Point-to-point connectivity and well-defined component functionality allows broadcast engineers to easily monitor and fault-find SDI, AES, and MADI infrastructures. But as more broadcasters transition to IP, can we learn from IT to help us improve reliability?
Striving for one-hundred percent reliability is a noble objective but all systems suffer a certain amount of failure. We can hope to get closer to perfection, but we never really achieve it. Human error, scenarios we haven’t considered, and cost constraints all conspire against us.
When I first started working with IT professionals, I was completely amazed by the amount of time and energy they spent building and understanding monitoring systems. They weren’t just content with monitoring network bandwidth or server uptime. They got deep into the system and individual components, recording data and even mouse clicks when users accessed web pages.
Open source solutions such as Nagios can monitor all kinds of elements within a system including protocols, operating systems, and even web servers. Centralized logging and dashboard monitors, all help understand what’s going on within the infrastructure. But these are incredibly complex solutions and take a great deal of time to master.
Traditional broadcasting has always been about point-to-point connections. Most signals have their own dedicated cabling and the ones that don’t are time-division-multiplexed to provide them with a guaranteed path so there is almost no data loss.
I believe, the key differences between broadcast and IT monitoring is due to the contended mesh network approach of IT compared to the point-to-point distribution system within broadcast.
Virtualization also demands that monitoring plays a key role. Applications and even entire instances of servers can move around hardware as they are enabled and disabled. An occurrence of a server running a compression engine can be easily deleted when not required. Only to be spun up again as the business demands. In true virtualization, the instance can move around hardware server clusters each time it is created and deleted.
Consequently, finding a fault in a virtualized networked system can be a complex and daunting task. Finding constants when variables are everywhere further adds to the challenge. And identifying stream errors when the packets take different routes adds apparent randomness to the equation.

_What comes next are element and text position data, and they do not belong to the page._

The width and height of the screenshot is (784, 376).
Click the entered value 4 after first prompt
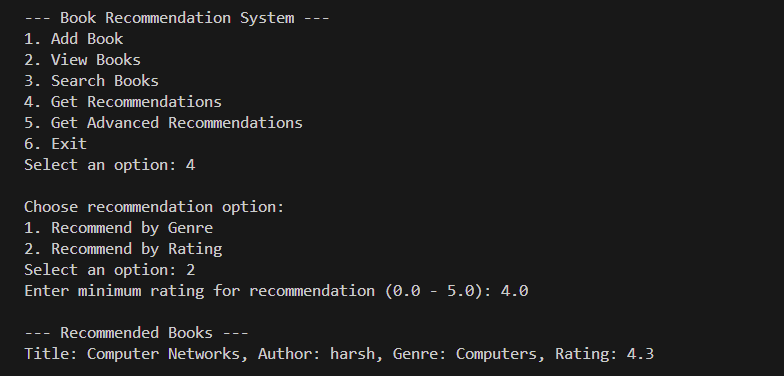pos(190,165)
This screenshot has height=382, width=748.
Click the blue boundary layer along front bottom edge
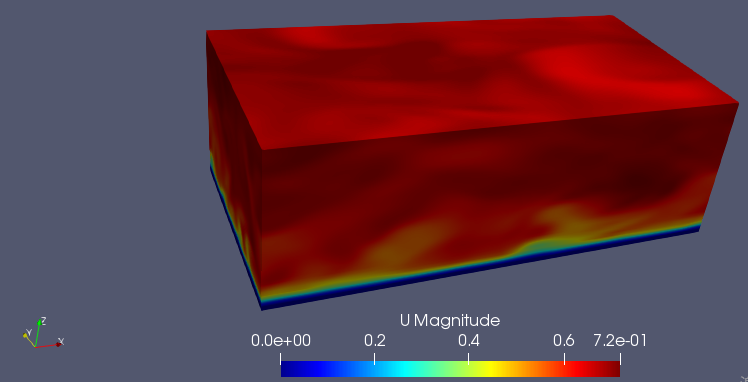pyautogui.click(x=477, y=269)
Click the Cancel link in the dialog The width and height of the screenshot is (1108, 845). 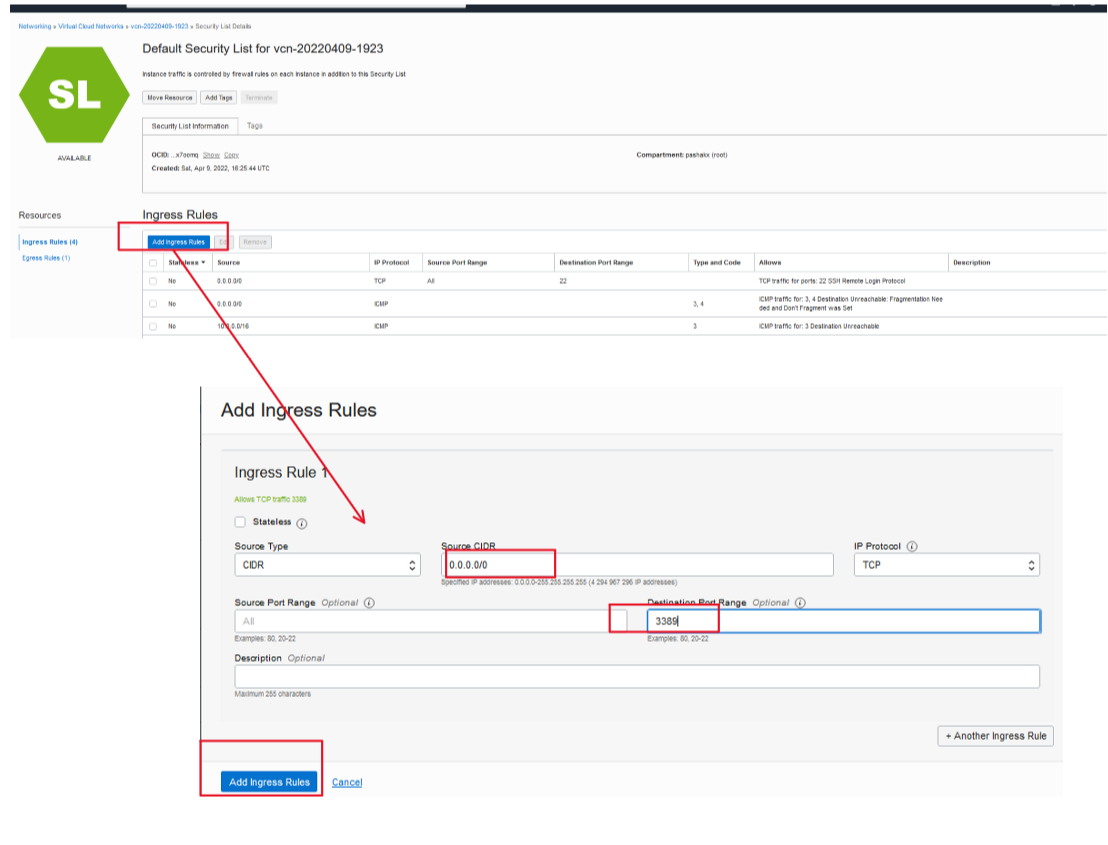tap(347, 782)
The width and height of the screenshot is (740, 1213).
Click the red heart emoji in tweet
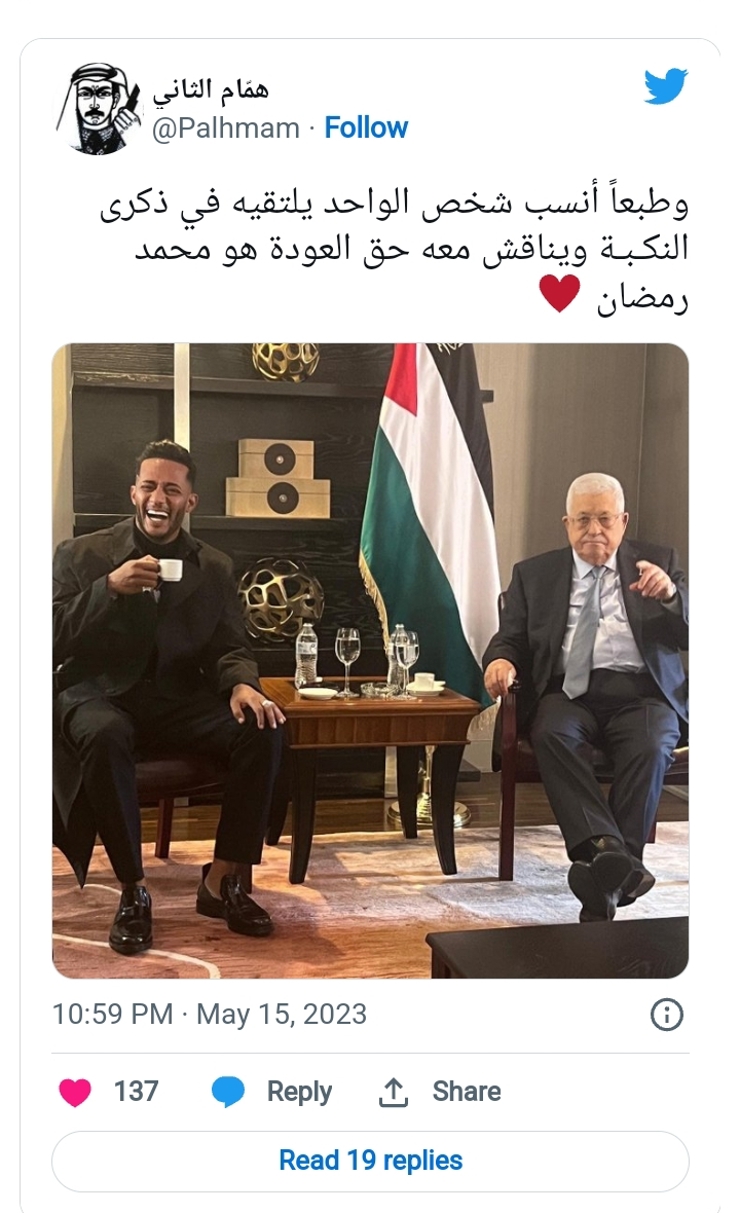560,296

Contrast this with traditional SDI broadcast infrastructures. Each cable does a specific job and is responsible for delivering well-defined data. Every component provides a decisive function such as vision mixing or signal distribution. And the whole system can be visually laid out in diagrams allowing the engineer to follow signals through the system.
Nothing could be further from the truth with IT networks. And broadcasters transitioning to IP have the added challenge of supporting existing SDI systems as well as moving to IT networks.
Building effective monitoring and logging is crucial to maintaining reliable systems and engineering sanity. We can learn a great deal from IT and we should think very carefully about adopting their monitoring philosophy and methodologies as we transition and migrate to IP.
Tony Orme, editor